A diferencia de otras épocas donde el mercado internacional impactaba casi de inmediato, Marín destacó que la compañía ahora utiliza un sistema de promedios móviles. Esta herramienta permite que los picos repentinos del petróleo no se trasladen automáticamente al precio de la nafta YPF y el gasoil en las estaciones de servicio de todo el país.
“No hay que actuar con pánico en estos escenarios. No habría cimbronazos con los precios de las naftas, YPF no lo va a hacer. Tenemos una fórmula matemática para que los picos y los valles no afecten al consumidor”, aseguró el directivo.

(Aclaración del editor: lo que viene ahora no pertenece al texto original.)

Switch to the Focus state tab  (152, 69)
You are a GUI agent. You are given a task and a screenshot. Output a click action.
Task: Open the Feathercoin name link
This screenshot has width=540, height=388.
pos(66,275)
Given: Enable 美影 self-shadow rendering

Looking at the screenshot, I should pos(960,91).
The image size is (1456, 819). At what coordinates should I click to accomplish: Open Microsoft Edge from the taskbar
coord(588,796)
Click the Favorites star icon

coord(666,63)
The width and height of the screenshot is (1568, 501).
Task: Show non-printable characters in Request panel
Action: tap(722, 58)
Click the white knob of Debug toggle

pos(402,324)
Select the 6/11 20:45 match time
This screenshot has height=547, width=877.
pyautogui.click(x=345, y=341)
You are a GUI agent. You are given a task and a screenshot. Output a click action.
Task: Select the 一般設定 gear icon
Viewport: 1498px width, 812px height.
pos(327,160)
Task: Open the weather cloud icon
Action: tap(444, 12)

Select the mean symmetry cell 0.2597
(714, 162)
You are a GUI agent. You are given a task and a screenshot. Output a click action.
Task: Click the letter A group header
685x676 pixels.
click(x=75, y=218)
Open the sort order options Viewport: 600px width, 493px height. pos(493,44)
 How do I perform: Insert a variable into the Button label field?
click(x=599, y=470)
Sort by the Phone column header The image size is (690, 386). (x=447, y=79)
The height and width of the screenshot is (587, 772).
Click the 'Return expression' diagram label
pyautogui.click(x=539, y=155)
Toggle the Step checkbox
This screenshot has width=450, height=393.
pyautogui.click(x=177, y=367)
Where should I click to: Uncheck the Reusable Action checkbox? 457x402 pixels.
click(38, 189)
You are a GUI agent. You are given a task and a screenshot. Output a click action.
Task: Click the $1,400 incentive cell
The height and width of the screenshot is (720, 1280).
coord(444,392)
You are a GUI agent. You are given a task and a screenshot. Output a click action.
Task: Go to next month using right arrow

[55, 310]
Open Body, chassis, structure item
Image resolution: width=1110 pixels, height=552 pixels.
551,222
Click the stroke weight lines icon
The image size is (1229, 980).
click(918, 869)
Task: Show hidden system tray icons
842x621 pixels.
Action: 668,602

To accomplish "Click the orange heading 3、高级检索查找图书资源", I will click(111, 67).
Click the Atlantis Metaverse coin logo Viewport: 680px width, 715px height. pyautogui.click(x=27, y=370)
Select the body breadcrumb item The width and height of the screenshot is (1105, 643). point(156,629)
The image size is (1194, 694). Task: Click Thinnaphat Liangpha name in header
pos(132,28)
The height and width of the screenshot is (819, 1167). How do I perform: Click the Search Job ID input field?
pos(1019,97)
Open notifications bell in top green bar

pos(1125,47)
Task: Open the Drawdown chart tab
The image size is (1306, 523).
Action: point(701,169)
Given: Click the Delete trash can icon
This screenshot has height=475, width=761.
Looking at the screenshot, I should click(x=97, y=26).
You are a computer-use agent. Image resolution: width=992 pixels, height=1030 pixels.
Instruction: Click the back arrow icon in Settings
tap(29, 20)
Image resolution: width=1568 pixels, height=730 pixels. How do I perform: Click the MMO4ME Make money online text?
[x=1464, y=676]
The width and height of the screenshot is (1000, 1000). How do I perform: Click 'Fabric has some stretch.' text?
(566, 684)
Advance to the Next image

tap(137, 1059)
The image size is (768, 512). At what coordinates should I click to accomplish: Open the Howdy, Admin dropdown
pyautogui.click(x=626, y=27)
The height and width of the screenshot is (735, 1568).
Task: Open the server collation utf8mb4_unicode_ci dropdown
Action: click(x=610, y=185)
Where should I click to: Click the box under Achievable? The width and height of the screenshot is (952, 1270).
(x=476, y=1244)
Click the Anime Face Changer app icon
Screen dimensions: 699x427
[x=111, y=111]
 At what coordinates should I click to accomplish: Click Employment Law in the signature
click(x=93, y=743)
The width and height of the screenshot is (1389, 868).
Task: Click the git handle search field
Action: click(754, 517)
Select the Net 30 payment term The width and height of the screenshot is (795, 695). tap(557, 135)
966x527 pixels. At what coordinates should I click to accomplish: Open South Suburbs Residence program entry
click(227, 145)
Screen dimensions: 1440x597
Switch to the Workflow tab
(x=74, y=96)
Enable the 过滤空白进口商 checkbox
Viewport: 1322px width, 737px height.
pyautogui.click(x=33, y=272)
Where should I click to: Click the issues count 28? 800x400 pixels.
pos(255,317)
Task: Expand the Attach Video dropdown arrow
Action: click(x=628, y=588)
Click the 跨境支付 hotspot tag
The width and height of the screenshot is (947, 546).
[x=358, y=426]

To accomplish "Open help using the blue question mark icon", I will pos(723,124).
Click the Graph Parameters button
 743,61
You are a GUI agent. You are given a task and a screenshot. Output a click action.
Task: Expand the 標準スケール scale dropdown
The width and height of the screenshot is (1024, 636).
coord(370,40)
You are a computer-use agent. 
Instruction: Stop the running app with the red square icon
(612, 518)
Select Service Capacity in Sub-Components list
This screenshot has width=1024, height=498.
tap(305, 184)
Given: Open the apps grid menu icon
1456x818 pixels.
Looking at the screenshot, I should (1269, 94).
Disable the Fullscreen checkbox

Más allá del crudo, los recientes ajustes en las pizarras estuvieron vinculados principalmente al Impuesto al Combustible Líquido (ICL) y al Dióxido de Carbono (IDC). La política de la compañía es aplicar estos ajustes de manera gradual: “Nosotros hacemos aumentos muy lentos; no trasladamos todo en un solo día”, afirmó Marín.
Además, la empresa cuenta con un sistema que le permite monitorear en tiempo real lo que sucede en cada estación de servicio para administrar los valores de manera eficiente y evitar saltos bruscos.
Paradójicamente, la escalada bélica en Oriente Medio podría consolidar a la Argentina como un proveedor estratégico y seguro. Al estar geográficamente lejos de las zonas de combate, los proyectos de exportación de Gas Natural Licuado (GNL) ganan terreno. Con una producción que supera los 900.000 barriles diarios, el sector energético se posiciona como el gran motor económico del país.